What happened
Shares of many Chinese stocks rose this week as China's central bank trimmed one of its short-term interest rates and also on rumors that stimulus could be coming.
Shares of the online grocery delivery company Dingdong (Cayman) Limited (DDL -7.00%) traded nearly 17% higher for the week as of 12:46 p.m. ET Thursday, according to data from S&P Global Market Intelligence.
Meanwhile, shares of the online education company Gaotu Techedu (GOTU) have surged roughly 21% this week and shares of the electronic-vape company RLX Technology (RLX -0.62%) were up nearly 15%.
So what
Earlier this week, the People's Bank of China (PBOC) trimmed the yield on its seven-day reverse repurchase rate from 2% to 1.9%, a move that will lower borrowing costs. The PBOC also lowered the yields on its emergency standing loan facility for commercial and policy banks in the country.
The move comes as investors have begun to worry about the economic rebound in China. Last year, the economy struggled due to the government's "zero-COVID" policies, which included wide-scale lockdowns. China's economy seemed to be trending in the right direction, generating growth of 4.5% in the first quarter.
But with high youth unemployment, a struggling property market, slowing factory production, and geopolitical tensions with the U.S., investors are no longer as certain about China's economic recovery as they once were. Today, new data showed that China's industrial output increased by 3.5% in May on a year-over-year basis, while retail sales grew 12.7%. Both numbers missed expectations.
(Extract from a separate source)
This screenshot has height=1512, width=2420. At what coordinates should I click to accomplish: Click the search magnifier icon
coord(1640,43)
"It's hard to be positive about China's economy at the moment," Moody's Senior China Economist Katrina Ell told The Wall Street Journal.
There are now expectations that the PBOC could cut rates further this year and that the government will roll out stimulus initiatives in order to boost economic growth. Citing anonymous sources, The Wall Street Journal reported today that the Chinese government is expected to soon introduce measures that could include billions in new infrastructure spending and that would also encourage investors to buy more real estate properties.
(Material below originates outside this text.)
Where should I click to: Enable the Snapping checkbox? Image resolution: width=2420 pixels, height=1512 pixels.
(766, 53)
"There's little incentive for people to buy homes other than for living in them," Shen Meng, a director of the investment bank Chanson & Co. based in Beijing recently said, according to the Journal. "Their faith that home prices will only go up has been shaken."
Now what
The more bullish outlook that investors had about China's economy heading into the year certainly seems to be losing steam, but not all are down on China right now.
Ken Griffin, the billionaire founder of the large hedge fund Citadel, recently said his economists think China's economic growth could come in better this year than some expect. I think it's too early to know how China's economy will perform the rest of the year but stimulus would definitely help the government achieve its 5% growth target.
Ultimately, while I am intrigued by Dingdong's model, I am not terribly interested in any of these stocks right now. They are smaller and I tend to prefer the larger Chinese names due to the volatility the sector can experience and other risks in the sector like regulation.